Это ворчание было привычным и, как ни странно, успокаивало. А мне надо было успокоиться? По ходу, надо. Пусть Савкина душа давно ушла, но тело сохранило память и теперь отзывалось на возвращение холодным потом да суматошным стуком сердца.
– Ничего так жили, – оценил Метелька. – А дом хороший. Вон, брёвна какие. И венцы целые. Туточки если поскоблить чутка, окны поставить…
Пыль. Гарь.
Мусор.
Откуда он появляется в заброшенных домах – само по себе загадка. Но вот появляется же ж. Что-то похрустывает под подошвой. К запахам гари добавляются иные, плесени и гнили. И Метелька крутит головой, пытаясь понять, что это так воняет.
– Нам туда, – я останавливаюсь и указываю на пол. – Тут подвал.
– Подпол, – поправляет Метелька. – Но да, дом такой. Добре ставили. С размахом. В нашем тоже был, но маленький. А так-то ещё дед сделал холодную. От она глубокою была. Там даже летом молоко не кисло…
В этом подвале тоже было холодно.
– Погоди, – Мишка выставил руку. – Давай я…
– Там тихо. Пока. Тени проверили.
– А лестницу они тоже проверили? – проворчал братец. – Если ты сверзнешься и шею свернёшь, девочки расстроятся.

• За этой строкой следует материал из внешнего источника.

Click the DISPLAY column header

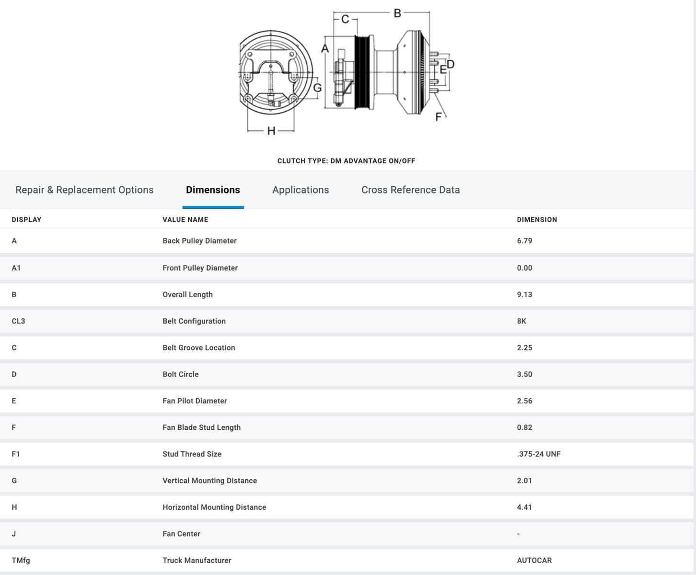tap(26, 219)
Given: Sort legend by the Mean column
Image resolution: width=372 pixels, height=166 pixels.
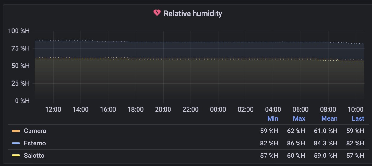Looking at the screenshot, I should pyautogui.click(x=329, y=118).
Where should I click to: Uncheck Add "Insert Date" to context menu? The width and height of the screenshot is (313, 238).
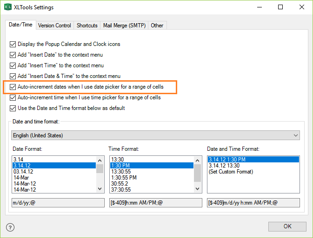pyautogui.click(x=13, y=55)
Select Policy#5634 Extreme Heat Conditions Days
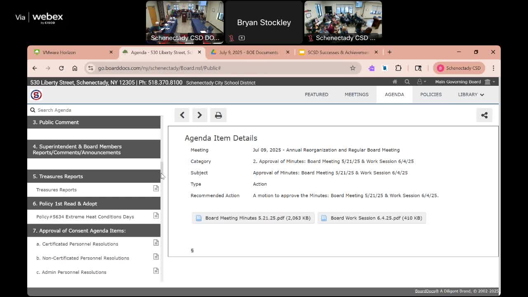Screen dimensions: 528x297 pyautogui.click(x=85, y=217)
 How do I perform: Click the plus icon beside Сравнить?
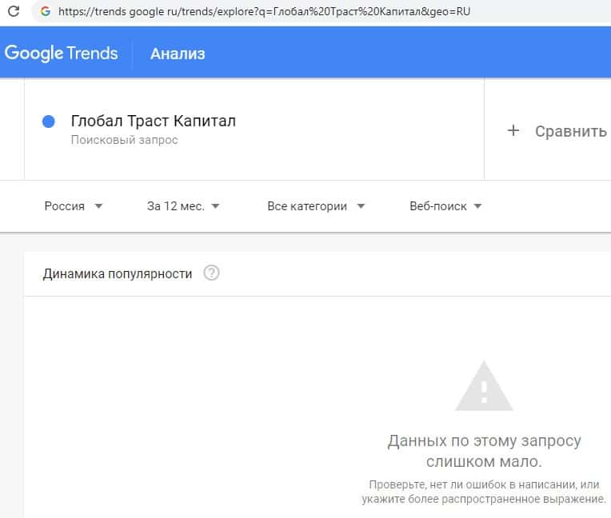tap(513, 130)
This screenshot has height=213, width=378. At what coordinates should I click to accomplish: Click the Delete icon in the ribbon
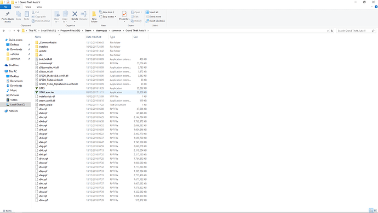click(x=75, y=16)
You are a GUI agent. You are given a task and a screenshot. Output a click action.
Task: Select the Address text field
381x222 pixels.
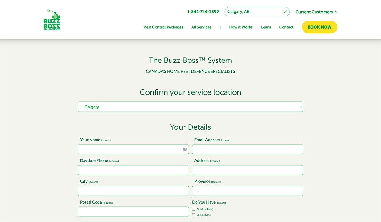click(247, 170)
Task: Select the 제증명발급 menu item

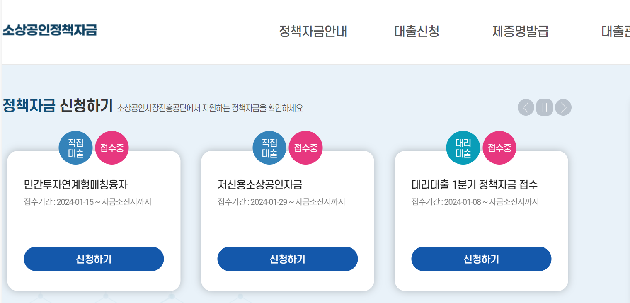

Ну да. Конечно. Девочек расстраивать нельзя. Даже когда эти девочки крепко так подзадолбали. Но Мишке возражать бессмысленно, потому просто киваю. Да и прав он. Тьма просто убедилась, что лестница есть, а вот в каком она состоянии – это большой вопрос. Но Мишка спустился и тотчас снизу донеслось:
– Давайте.
Первым полез Метелька, а следом и я. Ступени как-то вот поскрипывали и прогибались, но вроде держали.
– А вот о лампе стоило бы подумать, – Мишка зажёг спичку. И в темноте его лицо выглядело ещё более странным, чем обычно. – Или о фонаре.
– С фонарём – это мы да, не подумали, а вот лампа была, – память подкинула нужную информацию. – Керосиновая, вроде. Там, у входа должна стоять.
Так-то подвал освещали две лампочки, яркие, огромные, куда большего размера, чем в матушкиной или Савкиной комнатах. Но электричества не было, а лампа вот нашлась. Даже с керосином. Не скажу, что свет её полностью разогнал тьму, но…
– Чувствуешь? – спросил я Мишку, который крутил башкой, напряжённо прислушиваясь к чему-то.
– Не знаю. Такое… странное вот ощущение… не пойму, что не так. Но не так.
– Холодом шкрябает, – Метелька поёжился. – И воняет. Вот аккурат, как там воняет.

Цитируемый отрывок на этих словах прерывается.